[SPARK-49547][SQL][PYTHON] Add iterator of `RecordBatch` API to `applyInArrow`
What changes were proposed in this pull request?
Add the option to applyInArrow to take a function that takes an iterator of RecordBatch and returns an iterator of RecordBatch, and respect spark.sql.execution.arrow.maxRecordsPerBatch on the input iterator.
Why are the changes needed?
Being limited to returning a single Table requires collecting all results in memory for a single batch. This can require excessive memory for certain edge cases with large groups. Currently the Python worker immediately converts a table into it's underlying batches, so there's barely any changes required to accommodate this. There are larger changes required to support max records per batch on the input side.
Does this PR introduce any user-facing change?
Yes, a new function signature supported by applyInArrow
How was this patch tested?
Updated existing UTs to test both Table signatures and RecordBatch signatures
Was this patch authored or co-authored using generative AI tooling?
No
@zhengruifeng @HyukjinKwon @xinrong-meng this is the alternative/follow-on to https://github.com/apache/spark/pull/48038 that includes implementing the input side JVM batching in addition to the Python API updates
what about adding a new test that likely fails with
Table->Tablesignature but succeeds with new iterator signature?
The only thing that should fail with the Table -> Table is something that goes out of memory
Gentle ping for potential inclusion in 4.0
Gentle ping again now that 4.0 is out
Hi, @HyukjinKwon @zhengruifeng could you please review this again? We indeed encountered this problem in our production jobs when users call applyInPandas, which returns a large DataFrame.
Gentle ping again, it's getting tricky to keep up with/figure out new merge conflicts each time there are conflicting changes that make it in
Gentle ping again, it's getting tricky to keep up with/figure out new merge conflicts each time there are conflicting changes that make it in
@Kimahriman we plan to optimize the batch size in multiple UDF types, e.g.
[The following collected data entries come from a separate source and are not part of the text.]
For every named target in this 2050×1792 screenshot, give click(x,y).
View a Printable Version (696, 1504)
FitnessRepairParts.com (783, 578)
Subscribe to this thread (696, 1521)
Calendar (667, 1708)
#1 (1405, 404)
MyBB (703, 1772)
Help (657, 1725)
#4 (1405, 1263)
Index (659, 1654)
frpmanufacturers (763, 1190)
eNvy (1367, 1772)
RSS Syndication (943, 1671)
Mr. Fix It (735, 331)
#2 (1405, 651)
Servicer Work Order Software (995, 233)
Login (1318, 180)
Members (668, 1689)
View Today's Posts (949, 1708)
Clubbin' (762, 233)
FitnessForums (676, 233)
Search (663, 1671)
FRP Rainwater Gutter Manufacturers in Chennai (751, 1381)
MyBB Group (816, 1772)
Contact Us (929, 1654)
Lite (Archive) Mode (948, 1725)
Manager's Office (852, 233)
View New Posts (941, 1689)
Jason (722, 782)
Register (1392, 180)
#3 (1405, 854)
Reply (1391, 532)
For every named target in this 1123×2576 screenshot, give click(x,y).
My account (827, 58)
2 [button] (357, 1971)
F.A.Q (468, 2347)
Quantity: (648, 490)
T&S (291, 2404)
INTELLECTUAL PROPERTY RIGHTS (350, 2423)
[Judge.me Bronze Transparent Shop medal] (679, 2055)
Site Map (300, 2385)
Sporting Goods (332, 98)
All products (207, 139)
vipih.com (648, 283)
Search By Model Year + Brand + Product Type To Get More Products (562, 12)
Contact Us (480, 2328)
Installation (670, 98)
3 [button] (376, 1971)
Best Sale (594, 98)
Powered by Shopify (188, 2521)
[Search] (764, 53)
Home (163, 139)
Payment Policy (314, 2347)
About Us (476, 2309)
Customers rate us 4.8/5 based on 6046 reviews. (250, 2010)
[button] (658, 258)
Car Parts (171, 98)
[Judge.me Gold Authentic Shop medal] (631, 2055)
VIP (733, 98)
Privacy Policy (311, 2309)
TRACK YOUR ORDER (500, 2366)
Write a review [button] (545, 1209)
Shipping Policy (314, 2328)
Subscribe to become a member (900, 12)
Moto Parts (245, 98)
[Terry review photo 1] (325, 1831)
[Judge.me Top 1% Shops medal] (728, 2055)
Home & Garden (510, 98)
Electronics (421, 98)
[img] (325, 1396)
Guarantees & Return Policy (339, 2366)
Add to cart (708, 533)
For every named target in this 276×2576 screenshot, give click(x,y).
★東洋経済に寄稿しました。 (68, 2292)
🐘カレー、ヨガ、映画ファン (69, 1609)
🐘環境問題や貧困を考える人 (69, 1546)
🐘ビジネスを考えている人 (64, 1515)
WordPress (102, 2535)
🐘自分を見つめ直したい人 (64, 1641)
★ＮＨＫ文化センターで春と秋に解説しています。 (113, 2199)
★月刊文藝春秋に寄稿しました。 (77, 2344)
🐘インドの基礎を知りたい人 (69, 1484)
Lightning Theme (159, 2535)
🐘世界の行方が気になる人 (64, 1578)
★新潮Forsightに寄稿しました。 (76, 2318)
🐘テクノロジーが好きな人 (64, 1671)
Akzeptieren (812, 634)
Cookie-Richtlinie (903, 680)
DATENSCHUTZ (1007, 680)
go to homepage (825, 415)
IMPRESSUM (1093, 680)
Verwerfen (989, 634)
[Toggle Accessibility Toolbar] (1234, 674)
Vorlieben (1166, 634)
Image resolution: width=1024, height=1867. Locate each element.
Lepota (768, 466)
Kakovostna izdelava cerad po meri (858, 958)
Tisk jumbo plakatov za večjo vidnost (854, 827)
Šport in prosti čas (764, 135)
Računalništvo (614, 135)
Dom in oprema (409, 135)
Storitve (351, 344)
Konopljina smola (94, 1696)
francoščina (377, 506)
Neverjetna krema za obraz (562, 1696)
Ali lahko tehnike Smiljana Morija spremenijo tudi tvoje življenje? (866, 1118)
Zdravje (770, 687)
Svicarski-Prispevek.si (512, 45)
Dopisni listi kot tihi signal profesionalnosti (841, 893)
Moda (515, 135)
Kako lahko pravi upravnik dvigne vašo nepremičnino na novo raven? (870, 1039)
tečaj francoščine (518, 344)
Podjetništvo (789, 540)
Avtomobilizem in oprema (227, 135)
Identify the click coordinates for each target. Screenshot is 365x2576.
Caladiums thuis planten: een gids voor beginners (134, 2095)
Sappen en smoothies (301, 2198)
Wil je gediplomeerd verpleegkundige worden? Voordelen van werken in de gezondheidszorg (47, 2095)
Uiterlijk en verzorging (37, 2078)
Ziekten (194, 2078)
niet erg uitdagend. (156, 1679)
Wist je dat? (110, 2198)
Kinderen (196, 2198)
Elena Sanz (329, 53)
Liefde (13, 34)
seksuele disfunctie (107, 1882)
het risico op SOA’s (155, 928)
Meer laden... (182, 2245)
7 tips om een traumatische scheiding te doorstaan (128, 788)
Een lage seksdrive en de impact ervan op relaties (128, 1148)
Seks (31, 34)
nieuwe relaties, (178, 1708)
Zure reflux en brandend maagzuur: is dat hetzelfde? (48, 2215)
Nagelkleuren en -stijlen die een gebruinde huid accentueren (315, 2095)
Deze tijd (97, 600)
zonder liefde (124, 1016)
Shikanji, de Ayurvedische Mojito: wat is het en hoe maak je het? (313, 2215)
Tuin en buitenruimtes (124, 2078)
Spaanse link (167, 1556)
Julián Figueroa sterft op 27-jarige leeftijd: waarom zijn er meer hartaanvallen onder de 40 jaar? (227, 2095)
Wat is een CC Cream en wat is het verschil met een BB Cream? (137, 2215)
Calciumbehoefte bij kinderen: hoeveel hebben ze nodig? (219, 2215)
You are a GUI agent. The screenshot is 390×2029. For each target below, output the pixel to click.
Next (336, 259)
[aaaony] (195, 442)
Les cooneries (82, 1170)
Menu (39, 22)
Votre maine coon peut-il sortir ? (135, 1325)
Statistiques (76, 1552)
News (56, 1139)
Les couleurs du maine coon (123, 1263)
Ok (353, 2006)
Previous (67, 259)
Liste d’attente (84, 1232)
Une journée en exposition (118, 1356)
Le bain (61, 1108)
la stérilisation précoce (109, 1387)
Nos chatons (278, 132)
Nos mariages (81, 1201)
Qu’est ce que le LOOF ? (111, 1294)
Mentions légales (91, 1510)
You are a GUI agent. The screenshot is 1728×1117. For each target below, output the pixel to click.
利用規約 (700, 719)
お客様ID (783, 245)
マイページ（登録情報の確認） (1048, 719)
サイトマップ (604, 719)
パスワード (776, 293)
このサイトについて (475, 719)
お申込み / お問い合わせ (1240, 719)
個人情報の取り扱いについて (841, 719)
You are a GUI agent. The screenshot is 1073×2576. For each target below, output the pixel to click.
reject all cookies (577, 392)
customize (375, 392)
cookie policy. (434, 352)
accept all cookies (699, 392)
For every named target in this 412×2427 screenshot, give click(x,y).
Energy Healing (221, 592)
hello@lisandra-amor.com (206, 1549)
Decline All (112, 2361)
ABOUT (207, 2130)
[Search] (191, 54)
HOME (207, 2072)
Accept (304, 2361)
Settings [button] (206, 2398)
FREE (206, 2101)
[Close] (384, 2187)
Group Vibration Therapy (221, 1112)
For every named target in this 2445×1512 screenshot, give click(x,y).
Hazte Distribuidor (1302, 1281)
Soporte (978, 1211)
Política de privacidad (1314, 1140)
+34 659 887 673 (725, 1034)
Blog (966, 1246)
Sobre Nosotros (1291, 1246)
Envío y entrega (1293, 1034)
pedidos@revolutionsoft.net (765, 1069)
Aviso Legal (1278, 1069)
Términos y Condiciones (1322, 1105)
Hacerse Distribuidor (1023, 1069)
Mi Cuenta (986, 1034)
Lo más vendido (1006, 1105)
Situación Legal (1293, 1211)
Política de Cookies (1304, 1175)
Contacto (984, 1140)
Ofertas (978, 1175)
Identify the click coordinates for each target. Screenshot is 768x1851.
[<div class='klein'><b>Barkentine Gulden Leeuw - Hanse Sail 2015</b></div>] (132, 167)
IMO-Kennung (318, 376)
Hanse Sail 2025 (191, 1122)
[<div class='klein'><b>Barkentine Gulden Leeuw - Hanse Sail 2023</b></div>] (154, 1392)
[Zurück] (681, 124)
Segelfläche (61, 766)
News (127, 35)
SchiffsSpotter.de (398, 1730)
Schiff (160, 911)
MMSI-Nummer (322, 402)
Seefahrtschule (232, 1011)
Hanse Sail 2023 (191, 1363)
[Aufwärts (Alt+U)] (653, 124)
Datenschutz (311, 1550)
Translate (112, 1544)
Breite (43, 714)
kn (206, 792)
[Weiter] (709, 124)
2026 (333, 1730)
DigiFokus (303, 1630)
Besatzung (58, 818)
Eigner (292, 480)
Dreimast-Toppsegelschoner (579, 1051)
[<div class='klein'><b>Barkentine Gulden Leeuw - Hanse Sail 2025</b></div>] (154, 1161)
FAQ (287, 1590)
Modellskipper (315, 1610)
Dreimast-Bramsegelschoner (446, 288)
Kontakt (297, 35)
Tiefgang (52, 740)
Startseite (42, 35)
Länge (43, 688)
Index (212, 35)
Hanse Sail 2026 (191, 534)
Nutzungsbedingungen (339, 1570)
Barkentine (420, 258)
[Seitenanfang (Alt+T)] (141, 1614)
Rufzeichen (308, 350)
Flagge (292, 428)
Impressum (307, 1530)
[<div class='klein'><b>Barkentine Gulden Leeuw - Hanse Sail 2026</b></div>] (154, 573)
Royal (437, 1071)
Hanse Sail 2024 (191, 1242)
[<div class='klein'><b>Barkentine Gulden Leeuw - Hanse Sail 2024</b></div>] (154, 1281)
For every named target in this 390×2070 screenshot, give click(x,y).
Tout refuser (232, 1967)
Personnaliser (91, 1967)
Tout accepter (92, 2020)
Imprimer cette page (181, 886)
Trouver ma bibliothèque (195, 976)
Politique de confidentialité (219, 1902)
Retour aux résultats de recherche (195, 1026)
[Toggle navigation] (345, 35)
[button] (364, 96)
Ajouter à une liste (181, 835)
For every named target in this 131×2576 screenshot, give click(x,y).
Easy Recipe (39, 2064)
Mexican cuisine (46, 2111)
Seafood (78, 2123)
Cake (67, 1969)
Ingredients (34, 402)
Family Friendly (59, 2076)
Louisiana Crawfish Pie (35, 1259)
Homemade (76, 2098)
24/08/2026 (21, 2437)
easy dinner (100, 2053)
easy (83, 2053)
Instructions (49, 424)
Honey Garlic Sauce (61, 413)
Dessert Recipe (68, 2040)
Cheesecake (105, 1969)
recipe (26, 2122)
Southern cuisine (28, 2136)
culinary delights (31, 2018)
- SQL_GROUPED_MAP_PANDAS_UDF
- SQL_GROUPED_MAP_ARROW_UDF
- SQL_GROUPED_AGG_ARROW_UDF
- SQL_GROUPED_AGG_PANDAS_UDF
- SQL_WINDOW_AGG_PANDAS_UDF
- SQL_WINDOW_AGG_ARROW_UDF
this is the first one for SQL_GROUPED_MAP_PANDAS_UDF /SQL_GROUPED_MAP_ARROW_UDF. Can we reuse it for the iterator API?
Regarding this PR, I think we should:
1, exclude any changes in cogroup;
2, add a new eval type for the new iterator API, because it is a user-facing change. For example, we have SQL_SCALAR_PANDAS_ITER_UDF for the iterator API in Pandas UDF.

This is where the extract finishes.